Was being friends like this way?
Seeing me walking by and pretending you don't see me.
Hello guys, it's been a while since I'm here.
You know, school was unbreatheable. Had a geog test yesterday, honestly i think i did badly.
Urggh, I could only expect for the worst yeah?
Hopefully , with God everything turns out fine..
Frankly, I think I'm stubborn.

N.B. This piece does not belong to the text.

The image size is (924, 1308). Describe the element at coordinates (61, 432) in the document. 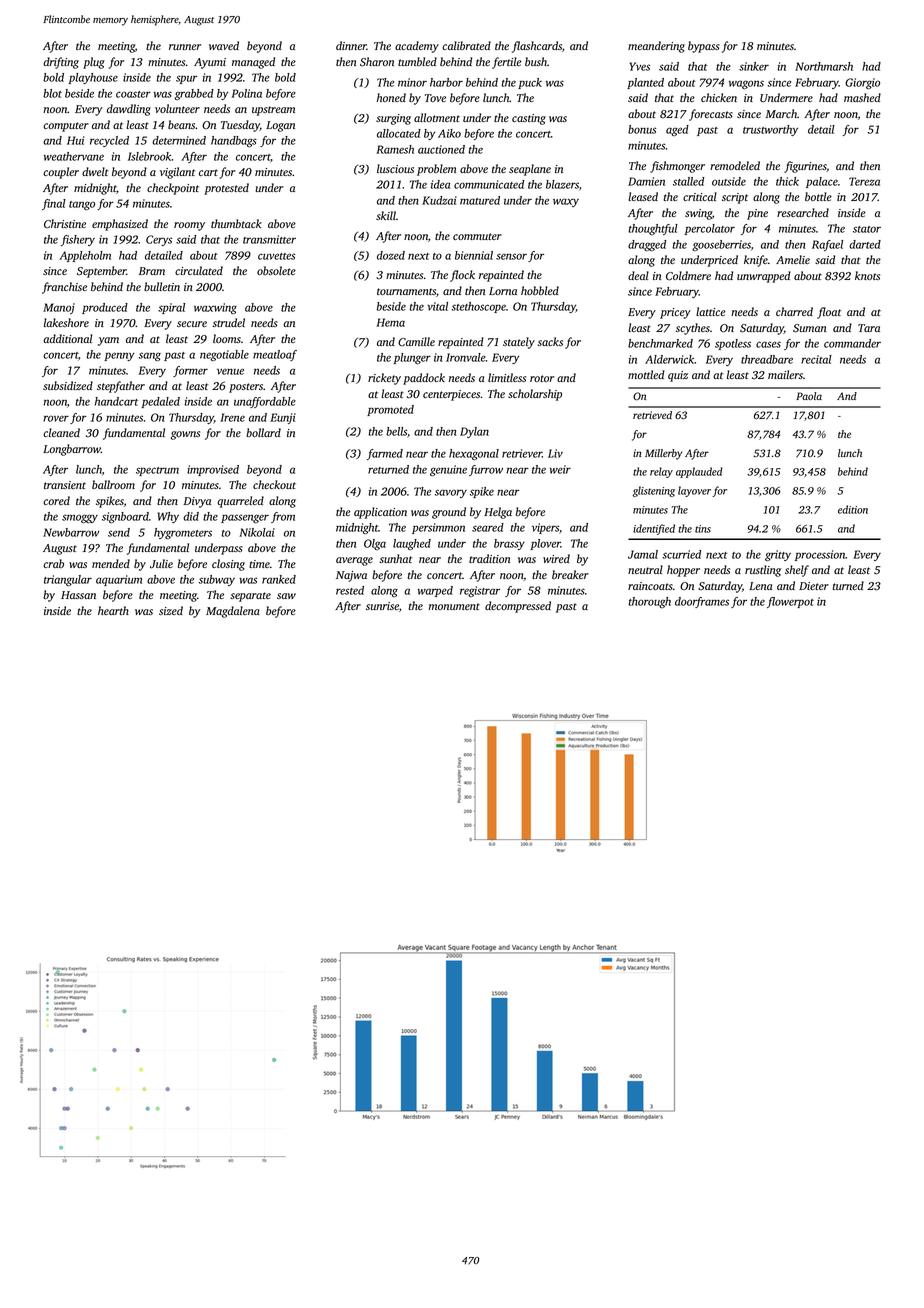

I see `cleaned` at that location.
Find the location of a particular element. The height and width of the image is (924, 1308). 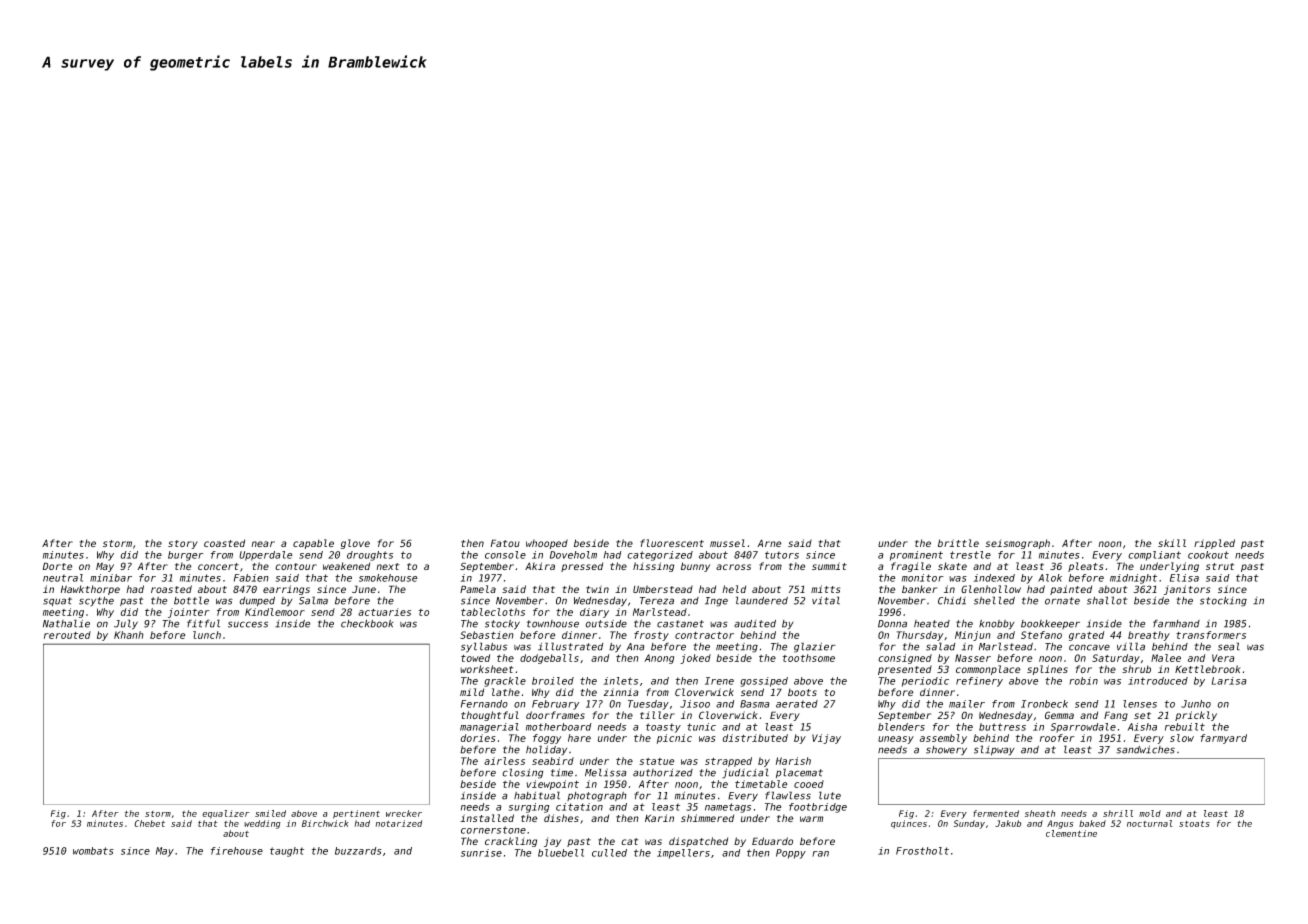

farmhand is located at coordinates (1176, 623).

A dull and boring girl and most of times, anti-social.
I appeared to be decent, studious..However, sometimes I wished I could change myself.
Not for anyone sake, but I hoped to be a girl of what I have always wanted to be.
I deeply wished I could change my point of view towards love, friends and life.
I wished I could be like much stronger than right now, just like some other girls out there.
With strong confidence and leading a not-much-problems life; without problems appearing one by one in my face.
I wanted to be a girl who could possibly and easily get the things she wanted, badly.
I was greedy, with high expectations for myself and perfect dreams set in my mind.
I wanted so much more, even the whole universe, I wished I could have all of it.
Filled with so many hopes and desires,
that I couldn't possibly put them into words.
My mind contradicts with you all people's mind , I agreed with something that nobody thinks it's something that can be agreeable.
I'm sensitive to certain things where all of you don't.
I laughed at things which people don't.
I did things which people normally wouldn't.
I see things differently from you everybody.
At times, I wondered why would I born on this planet where most of the times, I can't blend in and I don't fit into places. No matter how hard I tried.
I couldn't. I just can't..
Most of the times, I tried to kept positive towards EVERYTHING I FACED.
But sooner or later, the positive feeling in me flew away.
Or was it me who did not secure it safely inside?
And readers, what I had just wrote, if it really dampened your spirit or mood of the day,
please excuse me.
Because I don't think I can possibly live through today
without writing them down here.
I couldn't possibly ignore this terrible , horrible feeling I'm getting right now.
But I also couldn't find anyone else to speak to.
This is why I had to blurt it out.Right.Here.
And.It's.all.about.things.that.keep.me.not.moving.
I shouldn't have kept my butt sticking right here.
I think your friends knew about everything and the girl-me already.
And I guess, all of them hated me for hurting you this badly or making you suffered.
And because I appeared to be stronger than you, I gained no sympathy and you did.
I was hurting as much as you and no one gives a shit.